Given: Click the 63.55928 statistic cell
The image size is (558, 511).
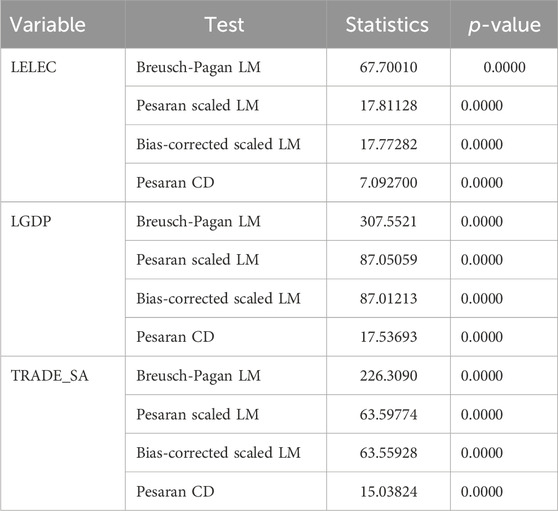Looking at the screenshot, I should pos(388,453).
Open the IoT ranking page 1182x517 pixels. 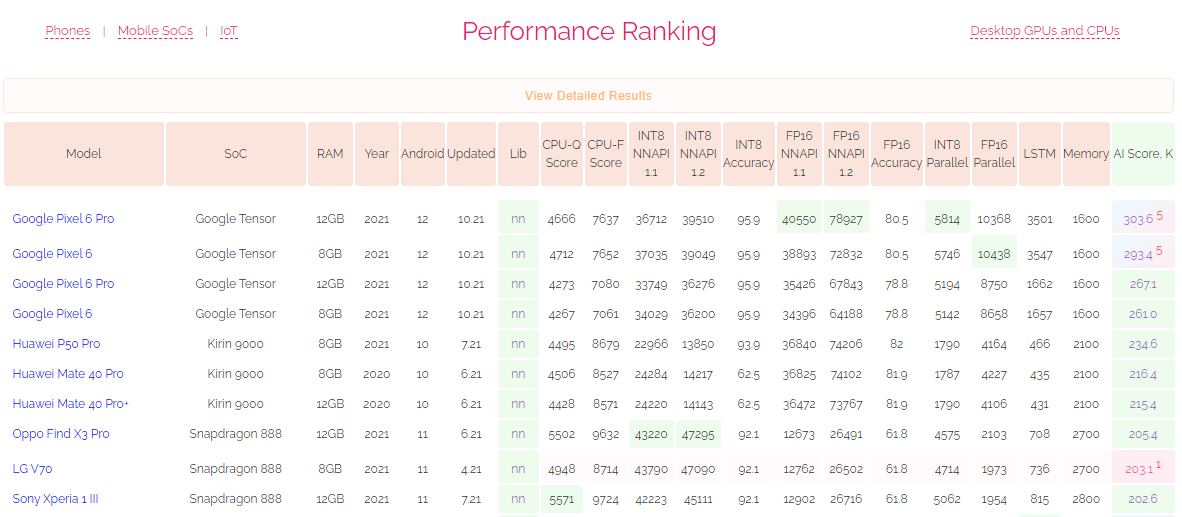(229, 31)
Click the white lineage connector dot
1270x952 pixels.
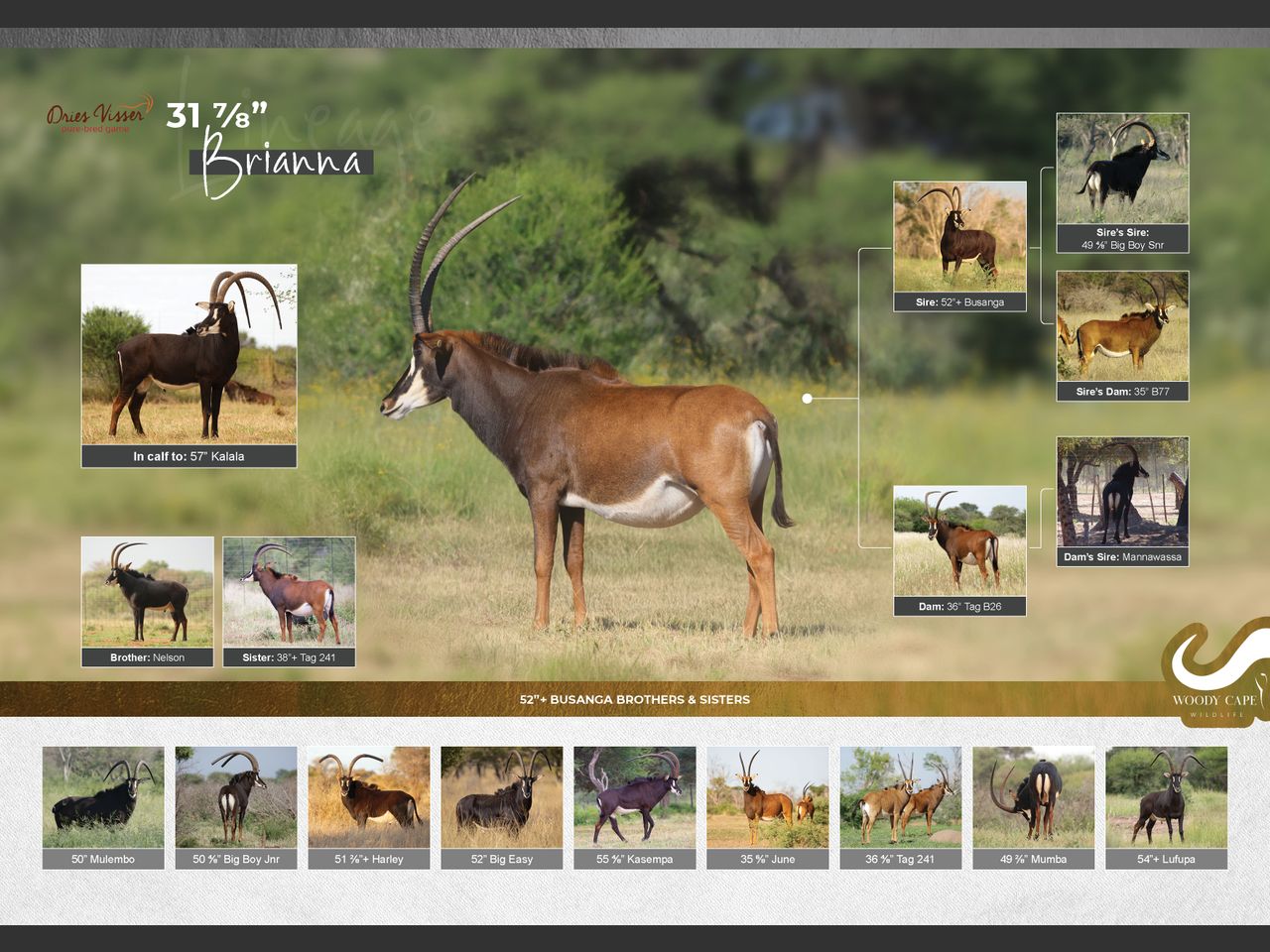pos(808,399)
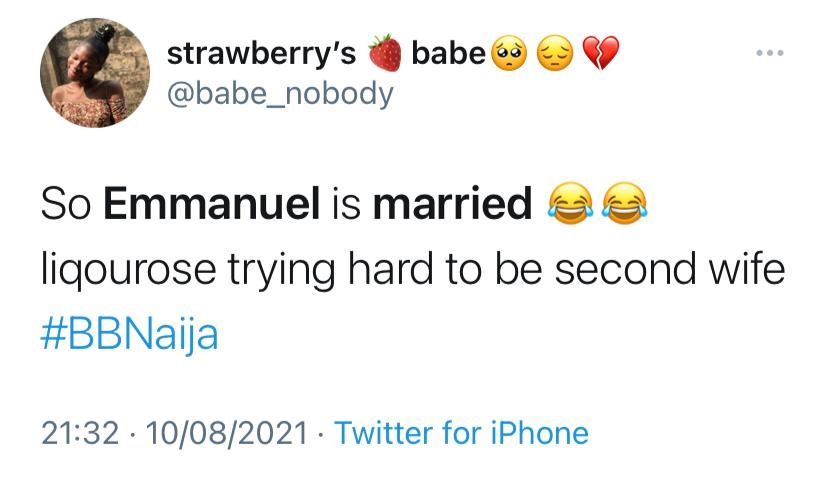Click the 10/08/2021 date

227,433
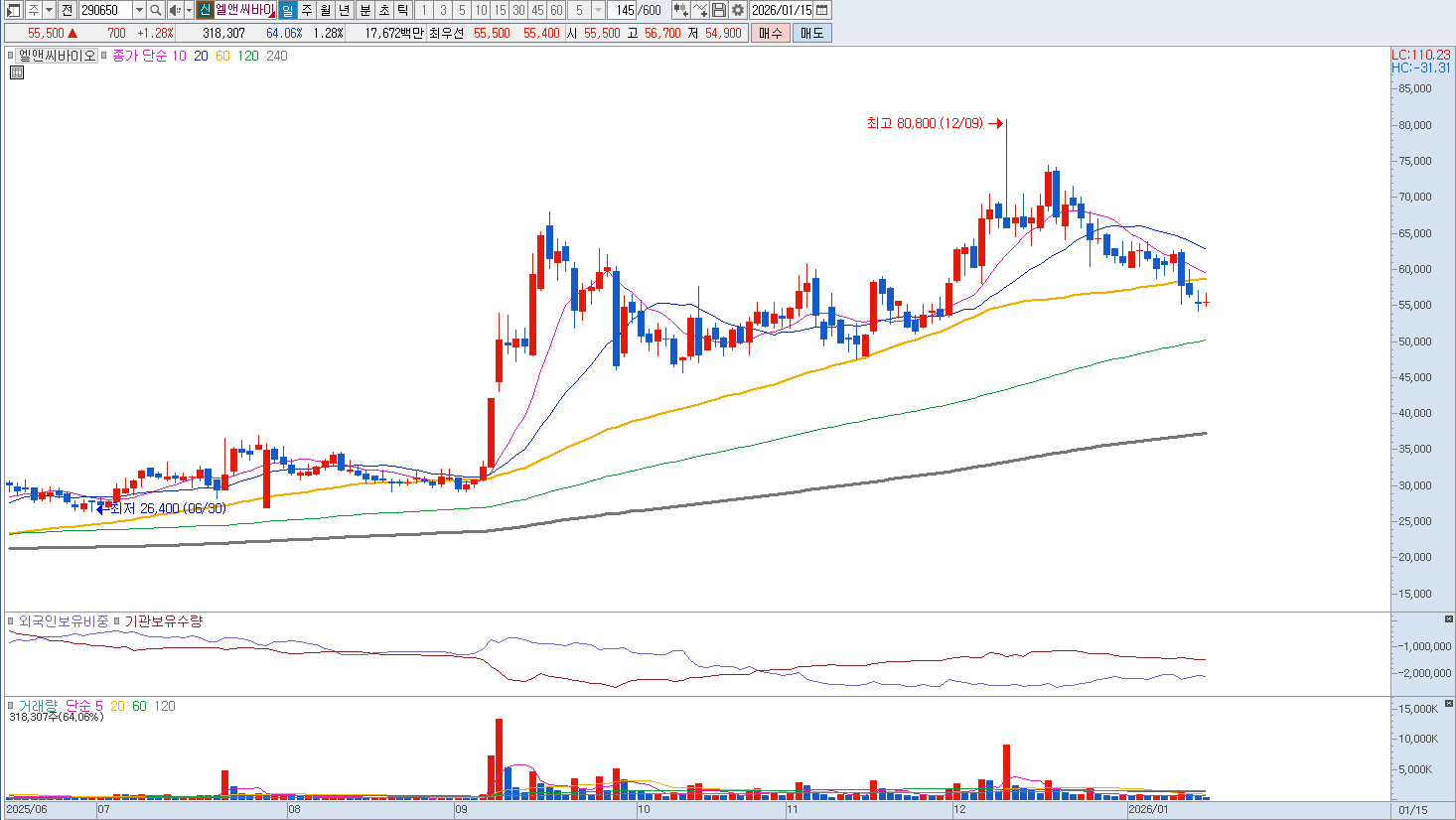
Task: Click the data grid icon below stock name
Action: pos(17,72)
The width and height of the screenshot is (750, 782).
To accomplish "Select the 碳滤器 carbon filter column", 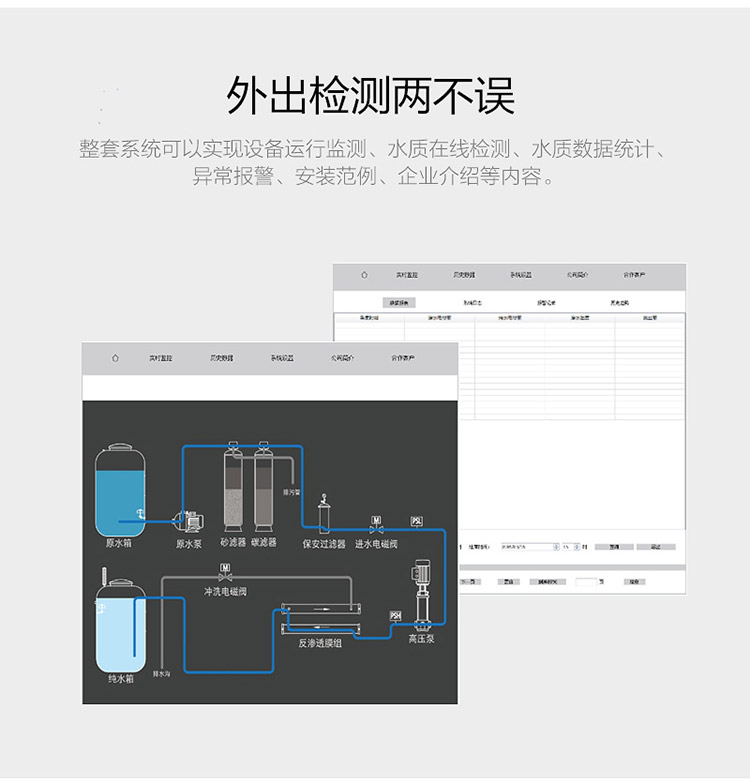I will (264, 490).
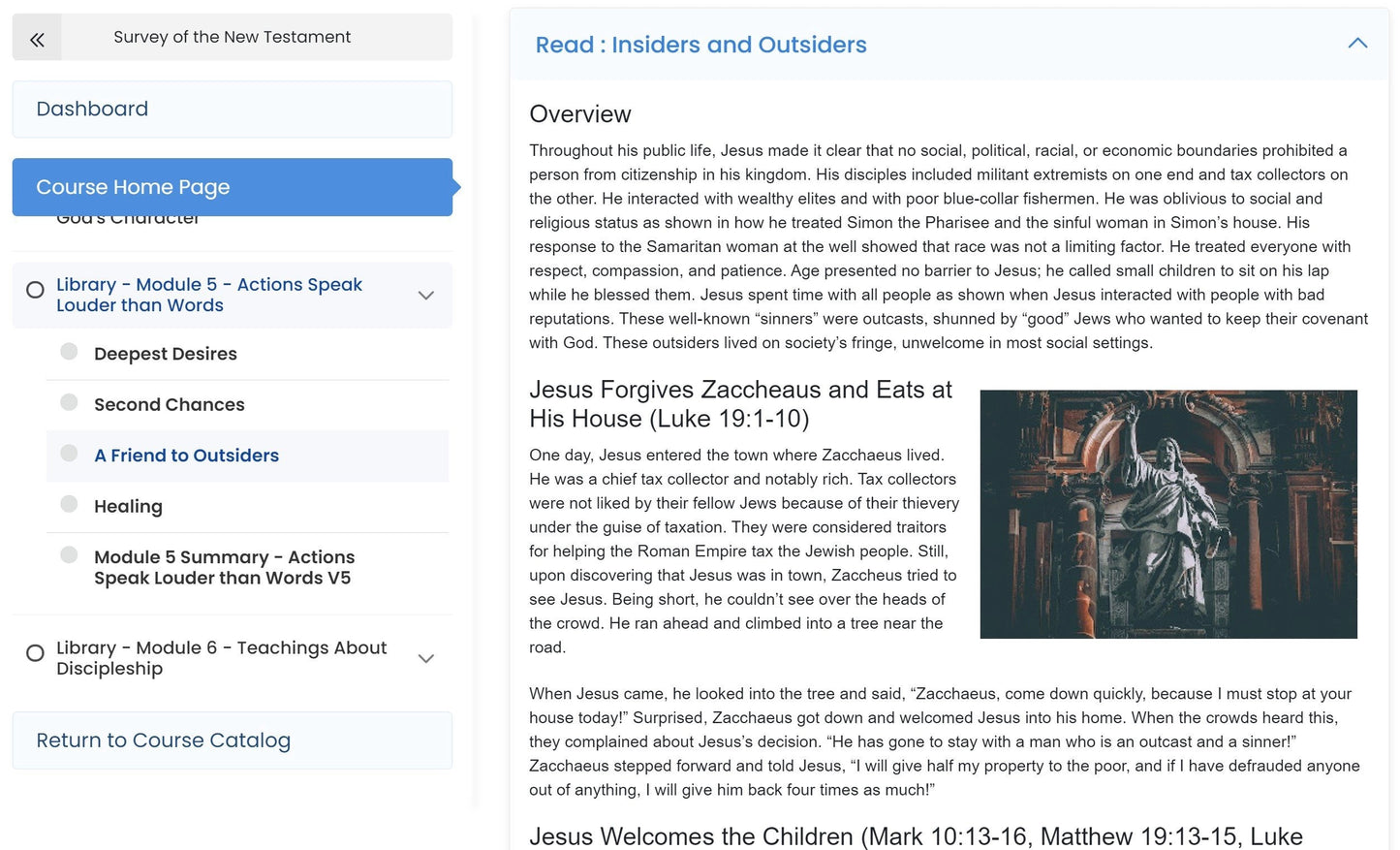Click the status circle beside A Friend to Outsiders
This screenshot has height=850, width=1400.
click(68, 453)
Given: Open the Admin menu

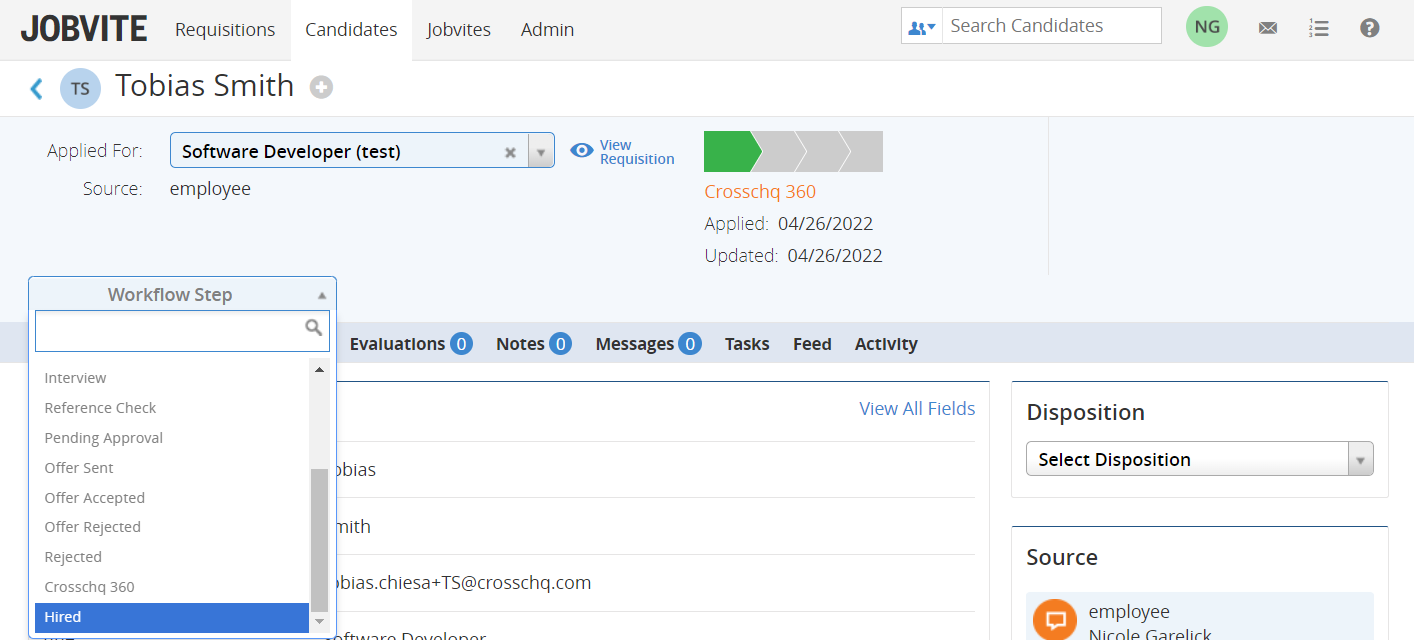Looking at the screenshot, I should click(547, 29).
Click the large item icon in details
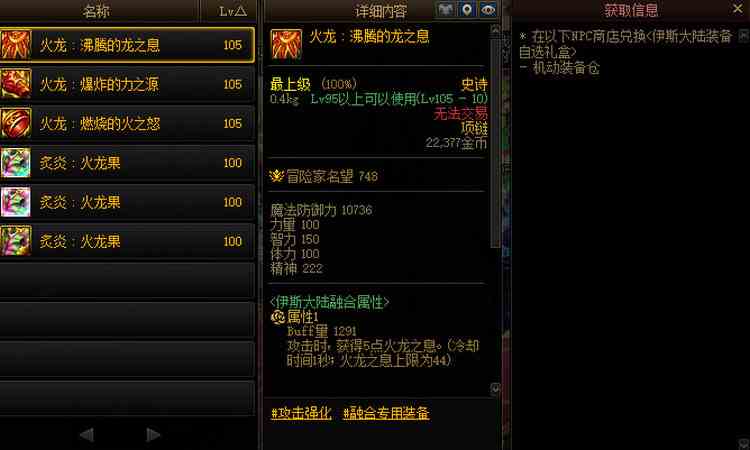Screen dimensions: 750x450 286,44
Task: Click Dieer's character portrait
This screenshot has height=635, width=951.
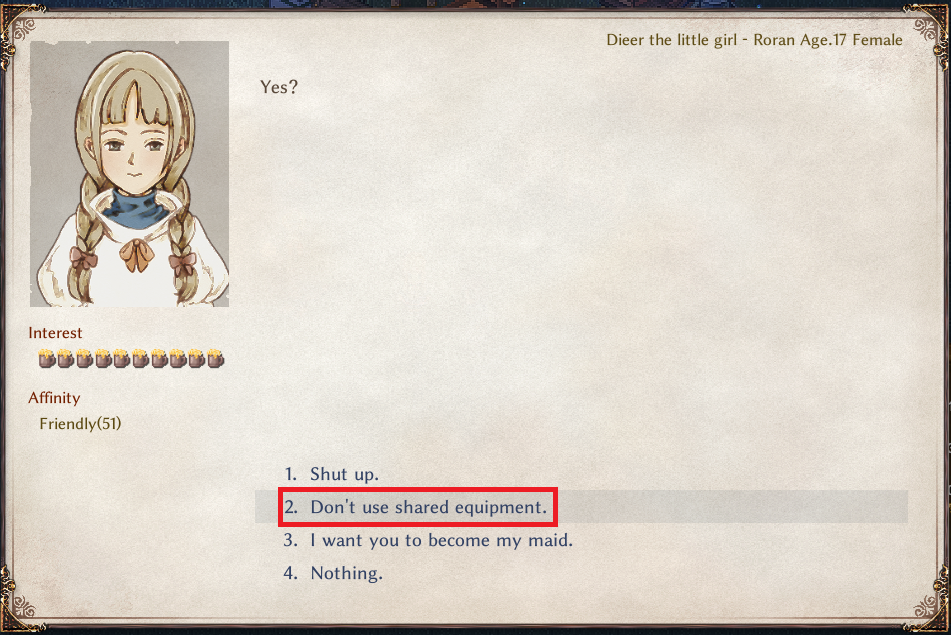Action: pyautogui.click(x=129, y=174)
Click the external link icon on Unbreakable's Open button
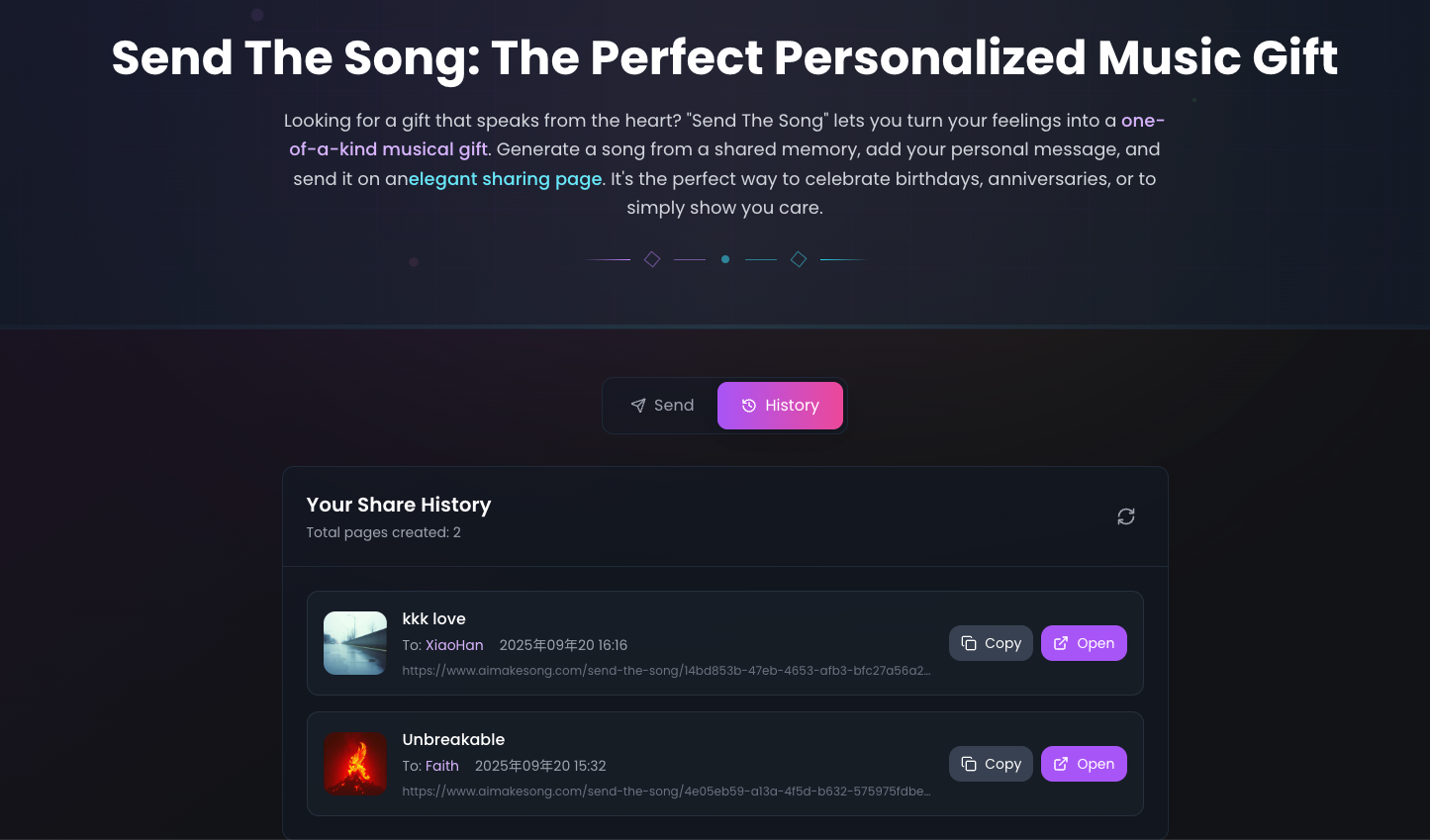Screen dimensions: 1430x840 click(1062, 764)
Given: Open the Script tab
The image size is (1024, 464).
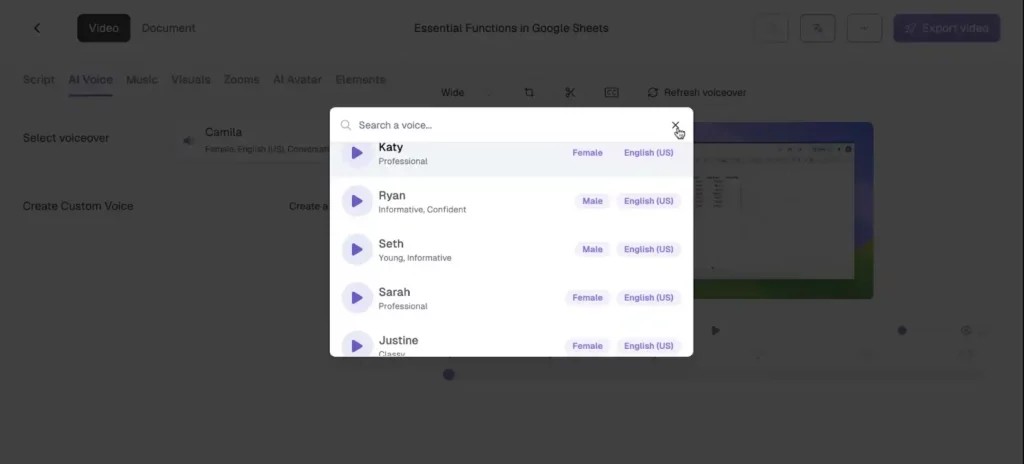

* DESCRIPTION OF THE TASK:
Exactly the lines from the line that contains "Click the large item icon in details" through the last line above, and no other lines, must be output, with pictures excluded.

* SOLUTION FOR THIS EXERCISE:
Click the large item icon in details
Screen dimensions: 750x450 286,44
Task: Click Dieer's character portrait
This screenshot has height=635, width=951.
Action: pyautogui.click(x=129, y=174)
Click the external link icon on Unbreakable's Open button
Screen dimensions: 1430x840 click(1062, 764)
Given: Open the Script tab
The image size is (1024, 464).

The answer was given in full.